The site is located adjacent and to the west of the Highfield Farm development and Woodfen Road (a narrow lane that no longer connects to the A10 along the western boundary).

The northern boundary is defined by the playing fields of the primary school on Parsons Lane. The southern boundary is defined by Grange Lane, which is the location of the main access onto the public highway.

“The site is currently a group of fields dived by a T shaped mature hedge and ditch,” says the report.

“The southern boundary is relatively open, while the northern boundary has a line of semi-mature tree line.”

Local councillor Paul Cox is quoted as telling officers that without prejudice, his initial thoughts are that the community facility is a good idea and should be under the control of the parish council.

It is likely that two bus stops on Ely Road will be upgraded since these are the closest stops to the site.

“The upgrades should include but not be limited to bus shelters, bus cages on the carriageway, flags, time tables and real time passenger information,” says the report.

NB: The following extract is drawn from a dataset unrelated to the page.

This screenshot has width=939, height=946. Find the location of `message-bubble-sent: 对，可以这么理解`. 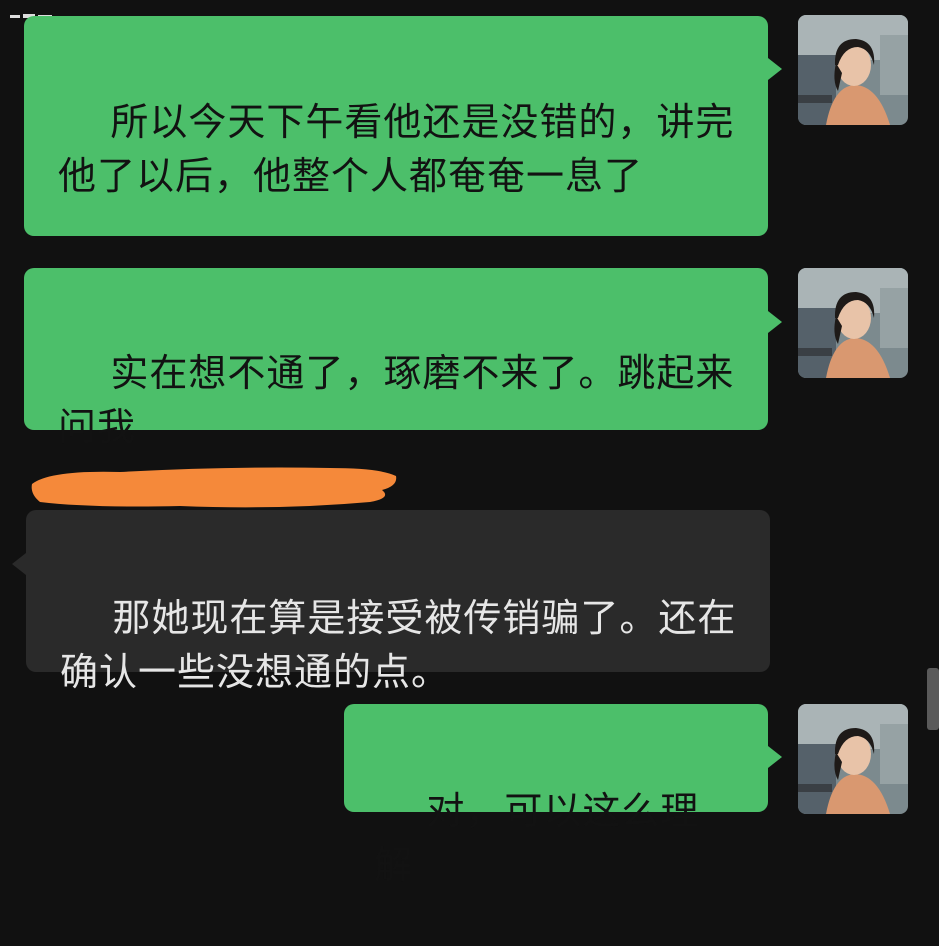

“Could this bus service be improved? The routes between the site and the railway station should be assessed and any deficiencies highlighted and improvements included.”

The county council has undertaken a large piece of work to try and determine how best to deal with the traffic issues at the A10/A142 roundabouts, notes the report.

The committee will be asked to grant delegated approval to the planning manager “to make both the decision notice and S106 precise, relevant and reasonable.”